Just first impressions.
I feel that option 2 is quite unintuitive due to this mix of abstractions. Memory descriptors operate at the workgroup level while individual operation implicitly map to threads. At the same time, it is equally undesirable to lose information which seems to happen in option 1.
Option 3 is an alternative design choice but it's just moving complexity around.

Ideally, all sg_maps should be consumed at the time of distribution to have clearer separation of abstraction layers where you can run dedicated transformations aiming at either SIMD or SIMT.

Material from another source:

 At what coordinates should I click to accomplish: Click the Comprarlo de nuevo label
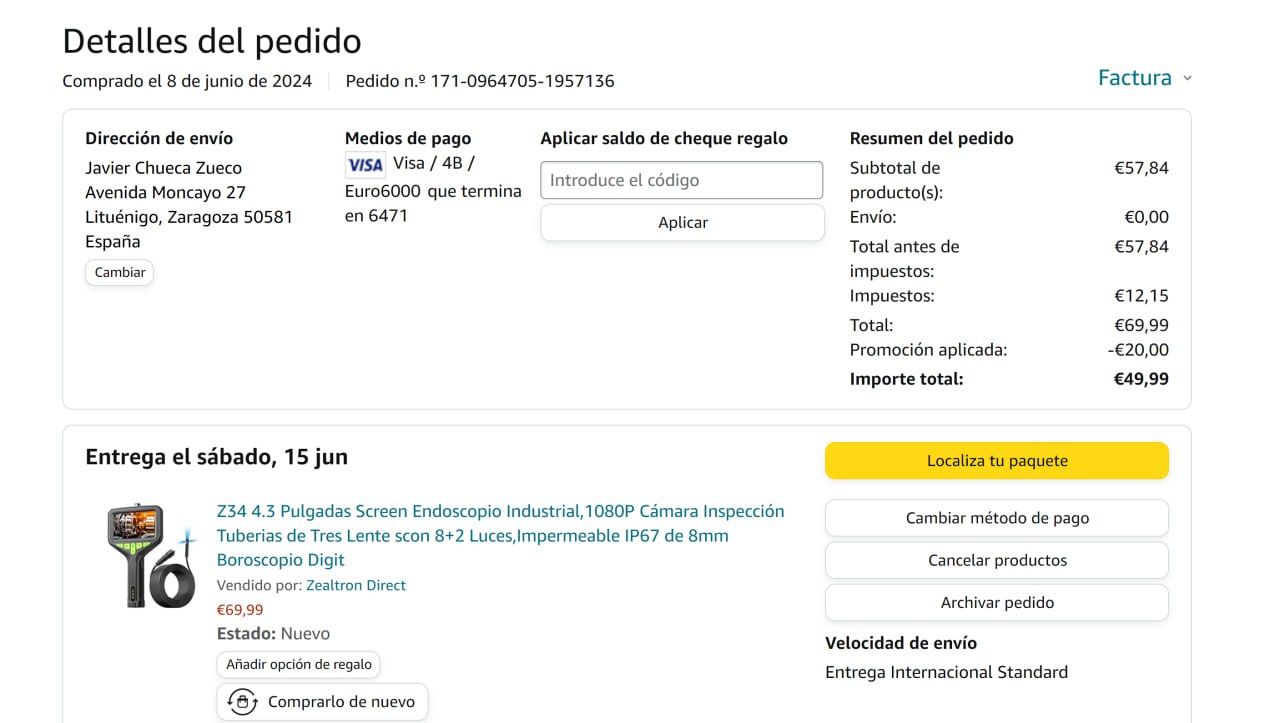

Currently I'm mostly leaning toward the 4th idea. Subview of a descriptor could work or maybe the load operation itself could contain some optional offsets, e.g. mapping it to thread ID.
Ideally, it would be in a format that allows to easily identify whether IR is pre- or post-distribution.

@kurapov-peter
Copy link
Contributor Author

I feel that option 2 is quite unintuitive due to this mix of abstractions.

Yup, I think so too.

Ideally, all sg_maps should be consumed at the time of distribution

Yes, that could be a good indication for the pass itself (e.g., as a return condition) to do the distribution.

Currently I'm mostly leaning toward the 4th idea. Subview of a descriptor could work or maybe the load operation itself could contain some optional offsets, e.g. mapping it to thread ID.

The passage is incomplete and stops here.